FL-1 : le mystérieux drone issu de l’intégration civilo-militaire

Lors que le drone Flying Loong 1 a été présenté l’an dernier au stand de Zhong Tian Guide Control Tech (中天引控科技), dans le salon Airshow China à Zhuhai, les questions sont nombreuses non seulement à son sujet mais aussi autour de son jeune constructeur.

Car quand un bon nombre de pays n’est toujours pas capable de concevoir et fabriquer seuls des drones militaires de classe une tonne, une jeune entreprise chinoise fondée en 2012 avec un capital initial de 100 millions de yuan, soit environ 13 millions d’euro au taux de change d’aujourd’hui, l’a fait et en trois fois plus grand. Il y a donc de quoi chatouiller la curiosité.

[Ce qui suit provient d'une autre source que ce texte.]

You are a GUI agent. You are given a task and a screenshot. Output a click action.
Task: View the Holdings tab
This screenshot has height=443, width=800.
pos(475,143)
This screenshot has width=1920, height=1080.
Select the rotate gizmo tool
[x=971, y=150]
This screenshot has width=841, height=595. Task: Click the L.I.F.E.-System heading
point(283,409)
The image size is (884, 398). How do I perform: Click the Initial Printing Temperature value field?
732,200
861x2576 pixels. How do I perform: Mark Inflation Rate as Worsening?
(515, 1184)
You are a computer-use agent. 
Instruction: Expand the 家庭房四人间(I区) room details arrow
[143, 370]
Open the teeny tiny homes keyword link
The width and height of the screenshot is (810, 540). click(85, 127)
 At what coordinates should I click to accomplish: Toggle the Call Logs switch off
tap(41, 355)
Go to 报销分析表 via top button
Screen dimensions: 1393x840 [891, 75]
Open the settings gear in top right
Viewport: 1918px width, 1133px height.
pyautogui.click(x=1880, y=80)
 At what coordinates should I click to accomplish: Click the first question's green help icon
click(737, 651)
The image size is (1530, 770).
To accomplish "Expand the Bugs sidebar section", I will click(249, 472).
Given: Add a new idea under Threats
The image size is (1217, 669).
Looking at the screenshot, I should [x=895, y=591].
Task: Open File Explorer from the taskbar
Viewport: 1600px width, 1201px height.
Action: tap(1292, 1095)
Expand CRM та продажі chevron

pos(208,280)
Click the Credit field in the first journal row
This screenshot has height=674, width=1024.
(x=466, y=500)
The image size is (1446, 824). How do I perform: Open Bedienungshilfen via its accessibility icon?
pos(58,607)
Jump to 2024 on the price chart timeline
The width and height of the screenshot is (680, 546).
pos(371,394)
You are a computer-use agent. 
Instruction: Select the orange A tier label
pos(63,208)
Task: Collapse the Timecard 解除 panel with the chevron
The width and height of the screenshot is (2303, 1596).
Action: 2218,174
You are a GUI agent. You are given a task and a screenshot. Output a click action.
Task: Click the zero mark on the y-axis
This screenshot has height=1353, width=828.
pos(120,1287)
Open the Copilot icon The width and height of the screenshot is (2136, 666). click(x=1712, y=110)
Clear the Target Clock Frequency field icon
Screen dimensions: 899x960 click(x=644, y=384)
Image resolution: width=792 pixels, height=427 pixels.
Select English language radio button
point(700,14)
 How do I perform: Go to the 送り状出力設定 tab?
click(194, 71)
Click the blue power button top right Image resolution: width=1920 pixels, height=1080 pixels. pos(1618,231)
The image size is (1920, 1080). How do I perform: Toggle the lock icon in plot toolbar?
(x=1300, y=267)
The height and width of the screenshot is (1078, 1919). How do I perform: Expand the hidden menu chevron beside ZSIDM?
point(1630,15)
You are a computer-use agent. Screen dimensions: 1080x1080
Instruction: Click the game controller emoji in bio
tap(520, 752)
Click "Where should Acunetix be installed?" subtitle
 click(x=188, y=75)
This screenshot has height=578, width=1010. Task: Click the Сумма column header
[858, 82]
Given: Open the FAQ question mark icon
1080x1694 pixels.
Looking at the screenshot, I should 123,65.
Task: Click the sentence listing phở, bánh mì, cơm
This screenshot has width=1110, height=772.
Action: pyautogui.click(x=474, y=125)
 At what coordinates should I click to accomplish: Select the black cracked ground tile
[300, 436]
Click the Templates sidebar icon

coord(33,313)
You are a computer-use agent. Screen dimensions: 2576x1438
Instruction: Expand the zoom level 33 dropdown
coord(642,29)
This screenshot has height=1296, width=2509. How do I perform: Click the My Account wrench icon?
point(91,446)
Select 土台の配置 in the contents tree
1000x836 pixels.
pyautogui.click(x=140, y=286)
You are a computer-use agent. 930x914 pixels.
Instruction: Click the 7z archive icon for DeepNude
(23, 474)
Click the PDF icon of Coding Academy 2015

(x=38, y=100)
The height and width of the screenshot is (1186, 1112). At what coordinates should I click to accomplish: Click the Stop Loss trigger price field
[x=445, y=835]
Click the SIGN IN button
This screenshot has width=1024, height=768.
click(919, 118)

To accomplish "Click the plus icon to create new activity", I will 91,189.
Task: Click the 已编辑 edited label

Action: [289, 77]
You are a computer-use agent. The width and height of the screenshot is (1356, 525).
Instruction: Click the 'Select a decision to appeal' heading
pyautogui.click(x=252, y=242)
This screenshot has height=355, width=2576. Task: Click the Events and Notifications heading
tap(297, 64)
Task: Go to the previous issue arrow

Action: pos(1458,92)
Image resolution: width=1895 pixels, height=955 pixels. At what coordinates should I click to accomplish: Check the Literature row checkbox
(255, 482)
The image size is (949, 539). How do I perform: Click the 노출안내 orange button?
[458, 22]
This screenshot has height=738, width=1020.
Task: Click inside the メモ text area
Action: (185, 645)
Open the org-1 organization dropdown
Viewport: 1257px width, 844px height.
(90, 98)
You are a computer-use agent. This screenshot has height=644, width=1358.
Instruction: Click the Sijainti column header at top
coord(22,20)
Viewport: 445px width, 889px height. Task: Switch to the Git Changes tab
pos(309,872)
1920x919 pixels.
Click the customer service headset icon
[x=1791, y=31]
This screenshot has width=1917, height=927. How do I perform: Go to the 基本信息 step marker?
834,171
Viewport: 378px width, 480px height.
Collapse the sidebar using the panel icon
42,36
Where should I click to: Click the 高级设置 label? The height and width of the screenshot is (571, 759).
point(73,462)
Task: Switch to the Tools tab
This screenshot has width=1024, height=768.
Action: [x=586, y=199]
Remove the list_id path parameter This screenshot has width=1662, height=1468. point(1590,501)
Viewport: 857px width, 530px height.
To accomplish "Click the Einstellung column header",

Et puisqu’une surprise n’arrive jamais seule, on apprend que le drone, d’une MTOW de 3 200 kg, a déjà réussi son premier vol il y a une semaine à l’aéroport Pucheng Neifu, en province du Shaanxi.

D’après le communiqué de Zhong Tian Guide Control, Flying Loong 1, ou FL-1, est qualifié comme une « plateforme de transport générale de longue endurance et à charge lourde » (大载荷长航时通用运载平台), et ce projet de drone « prioritaire » est développé par ZT Flying Loong Intelligent Technology Co., Ltd, une filiale du groupe chinois.

Le drone d’une capacité d’emport totale de 1 400 kg visera essentiellement les marchés internes et à l’international en transport de marchandises, observation au sol, patrouilles aux frontières, recherche et sauvetage à la mer, et prévention des incendies de forêt lorsqu’il est muni de bombes anti-incendie.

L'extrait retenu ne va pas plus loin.